### EXCERPTED TEXT
►
The Three Angels of Revelation Fourteen
Revelation 14:6-12 contains what Seventh-day Adventists refer to as "The Three Angels Message". These texts depict events near the end of this earth's history and remind us of our responsibilities to tell every person in the world about God's love and His judgment process which will eliminate sin from the world forever. The Three Angels Sculpture shown above reminds us every Sabbath of these precious Bible texts. The following closeup images and text explain the importance of these messages.
Revelation, the last book of the Bible, introduces itself:
The Revelation of Jesus Christ, which God gave unto him, to show
unto his servants things which must shortly come to pass; and he
sent and signified it by his angel unto his servant John: Revelation
Like Daniel in the Old Testament, Revelation opens to the reader's view God's perfect knowledge of the future. In a grand climactic sweep John is shown the events which befall the Christian church from his day down to the Second Coming of Christ in glory and power. He is shown the judgment, the millennium, and the climax of the great controversy between Christ and Satan ending in the final eradication of sin and sinners from the universe. He sees the New Jerusalem, the new heaven and new earth wherein dwelleth righteousness. Almost overawed by the vision, John records what he sees in language rich in Biblical symbolism. Revelation can be fully understood only when studied in the context of the history, language, and message of the entire bible.
Recognizing the importance and urgency of the Christian's need, John by inspiration records the beautiful promise of God for those who will carefully examine and respond to the message written here:
Blessed is he that readeth, and they that hear the words of this prophecy, and keep those things which are written therein: for the time is at hand. Revelation 1:3
The First Angel
And I saw another angel fly in the midst of heaven, having the everlasting gospel to preach unto them that dwell on the earth, and to every nation, and kindred, and tongue, and people, Saying with a loud voice, Fear God, and give glory to him; for the hour of his judgment is come: and worship him that made heaven, and earth, and the sea, and the fountains of waters. Revelation 14:6,7
The first angel (upper left) with one hand pointed heavenward proclaims with a loud voice "The hour has come in which God will judge the inhabitants of the world." Now, more than ever before, it is urgent that all people everywhere on earth hear the gospel, the Good News, that Jesus Christ the creator of the earth desires to recreate in each person the image of God, to reproduce in each the sinless perfection of our loving Heavenly Father (see Matthew 5:48). Who will respond and totally dedicate his life to the worship and service of the God of Life?
The Second Angel
And there followed another angel, saying, Babylon is fallen, is fallen, that great city, because she made all nations drink of the wine of the wrath of her fornication. Revelation 14:8
The second angel (at right) looks down upon the earth and exclaims "Babylon is fallen!" Babylon is symbolic of the confusion which reigned when God intervened at the ancient city of Babel where men were seeking to work their own protection from God's judgments, and symbolic too of the captivating delusions of today's humanly devised false religions. Like the Hebrews of Daniel's time who were taken captive by Babylon's armies because they refused to obey God, Christians today may be captured by humanistic approaches substituted for the divine plan for man's salvation. In announcing the fall of Babylon the second angel implicitly warns against entrusting our destiny to a system of beliefs not wholly founded on the Word of God.
◄
### ENTRIES PROVIDED
►
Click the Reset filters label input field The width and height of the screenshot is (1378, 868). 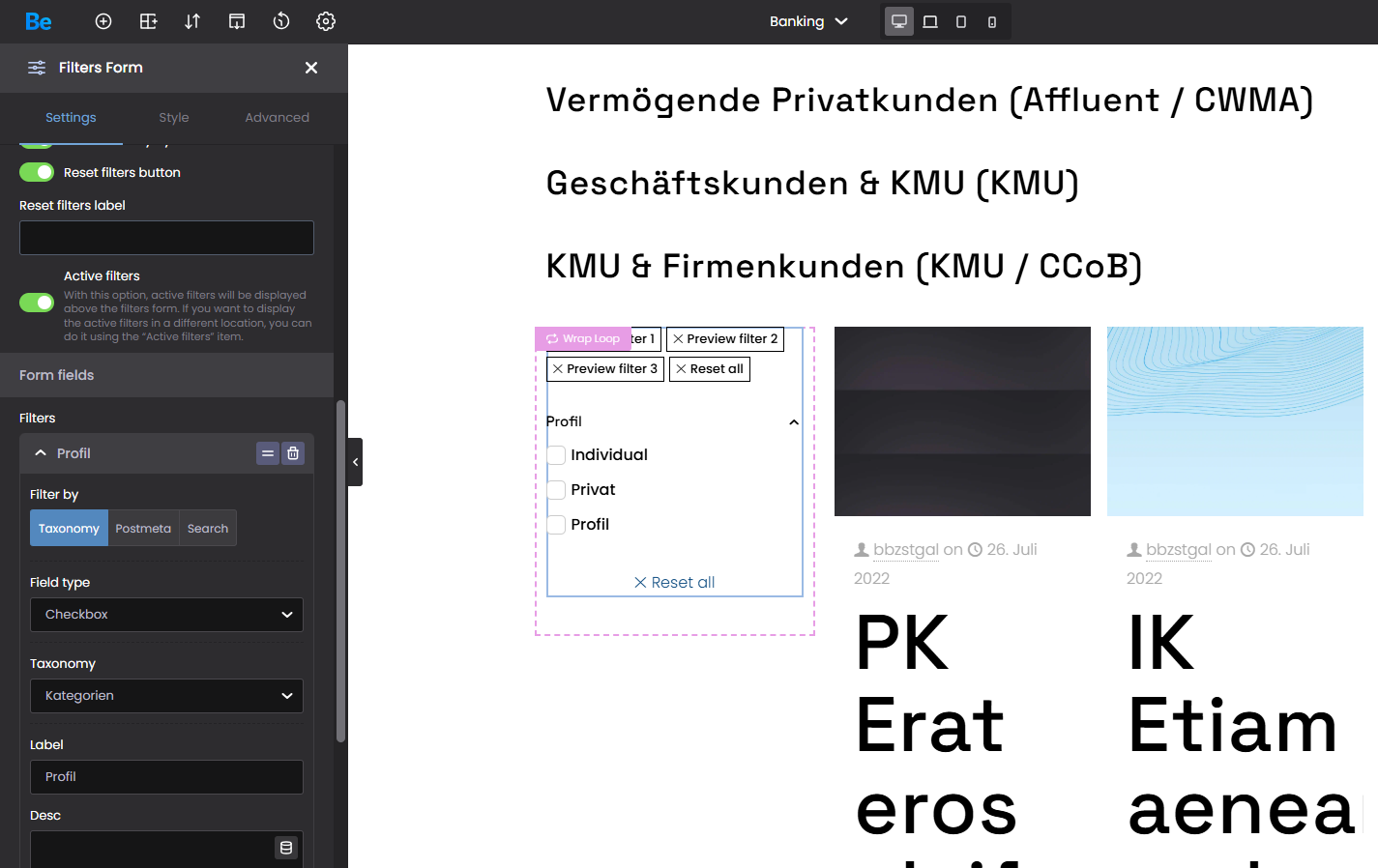pos(166,238)
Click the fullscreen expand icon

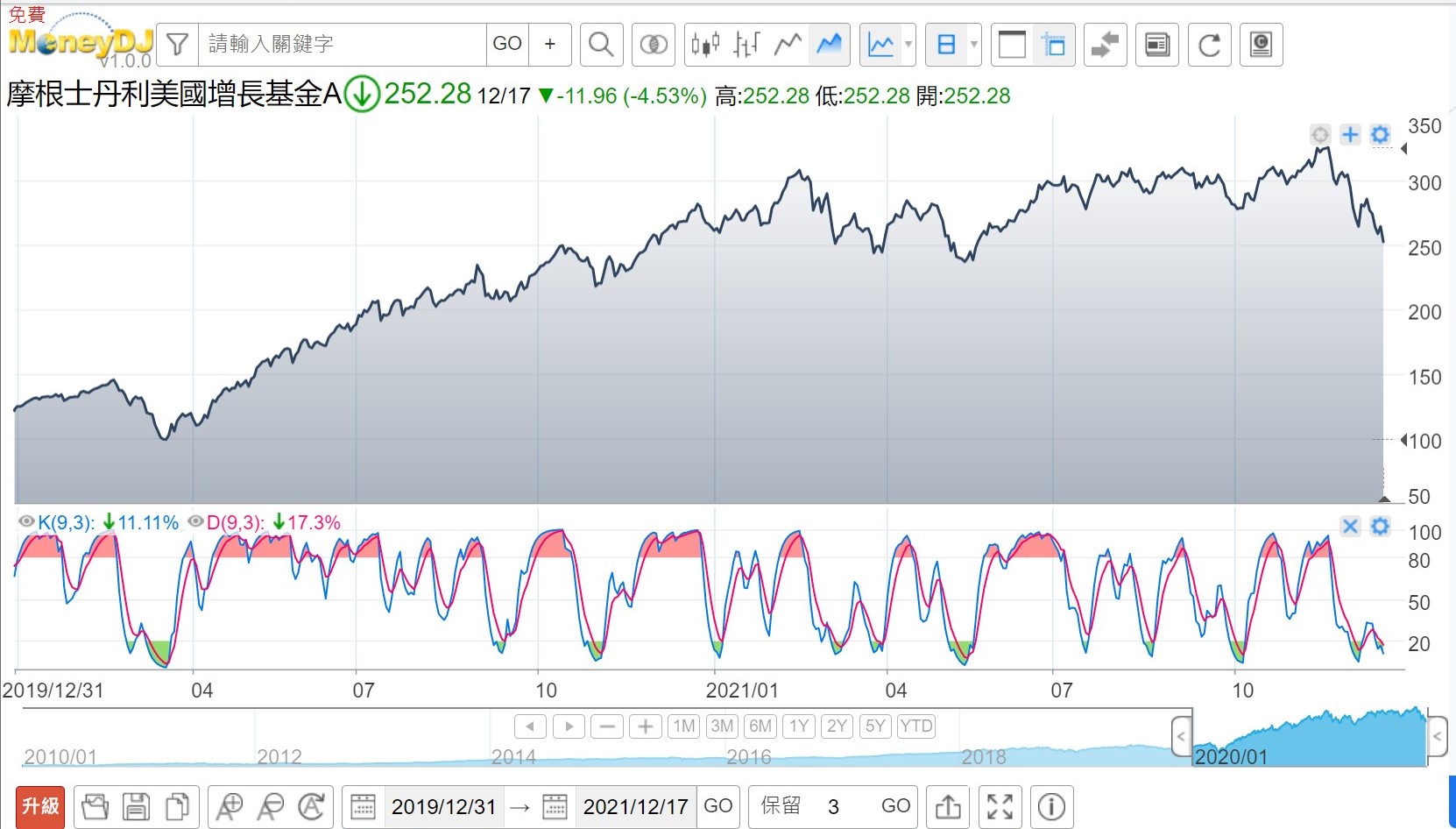1000,806

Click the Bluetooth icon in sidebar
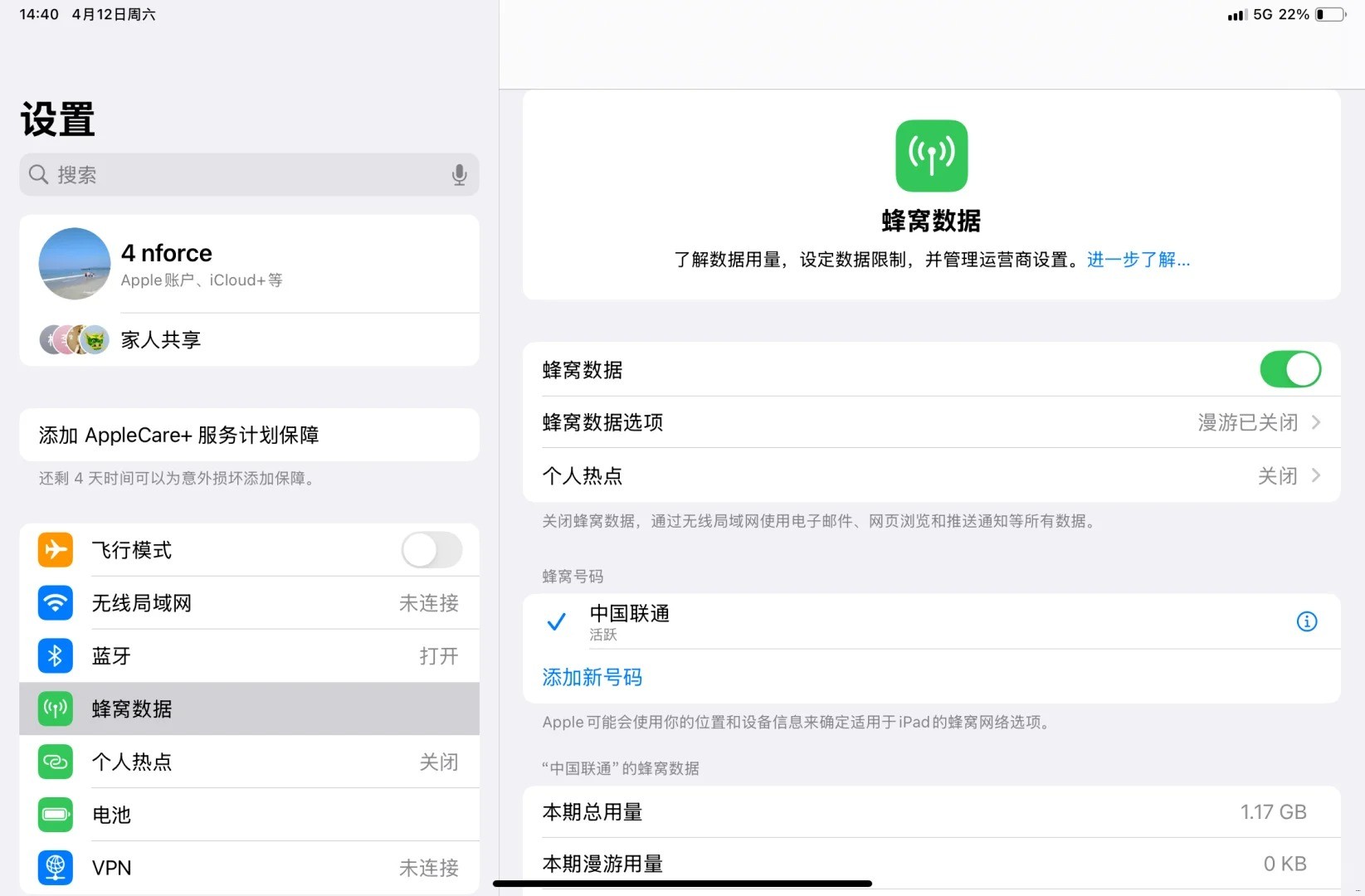pos(55,655)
◄
### WHAT TO DO
A: Summarize the text on the Three Angels in two sentences.
B: Reproduce word for word the stretch of the text on the Three Angels from "The Three Angels of" through "of these messages.".
C: Decide whether each statement agrees with the text on the Three Angels. Answer yes or no for each, and quote the words of the text that decide it.
(i) John's vision includes the New Jerusalem.
(ii) The second angel appears at the upper left of the sculpture.
(iii) Revelation can be fully understood apart from the rest of the bible.
The data above come from a separate source and have no connection to the text on the Three Angels.

### THE ANSWERS
A: Revelation 14:6-12 contains what Seventh-day Adventists call "The Three Angels Message," which depicts events near the end of earth's history, and a sculpture of the three angels reminds viewers of these texts every Sabbath. The first angel proclaims that the hour of God's judgment has come, and the second angel announces that Babylon is fallen, warning against beliefs not wholly founded on the Word of God.

B:
The Three Angels of Revelation Fourteen
Revelation 14:6-12 contains what Seventh-day Adventists refer to as "The Three Angels Message". These texts depict events near the end of this earth's history and remind us of our responsibilities to tell every person in the world about God's love and His judgment process which will eliminate sin from the world forever. The Three Angels Sculpture shown above reminds us every Sabbath of these precious Bible texts. The following closeup images and text explain the importance of these messages.

C:
(i) Yes: "He sees the New Jerusalem, the new heaven and new earth wherein dwelleth righteousness."
(ii) No: "The second angel (at right) looks down upon the earth"
(iii) No: "Revelation can be fully understood only when studied in the context of the history, language, and message of the entire bible."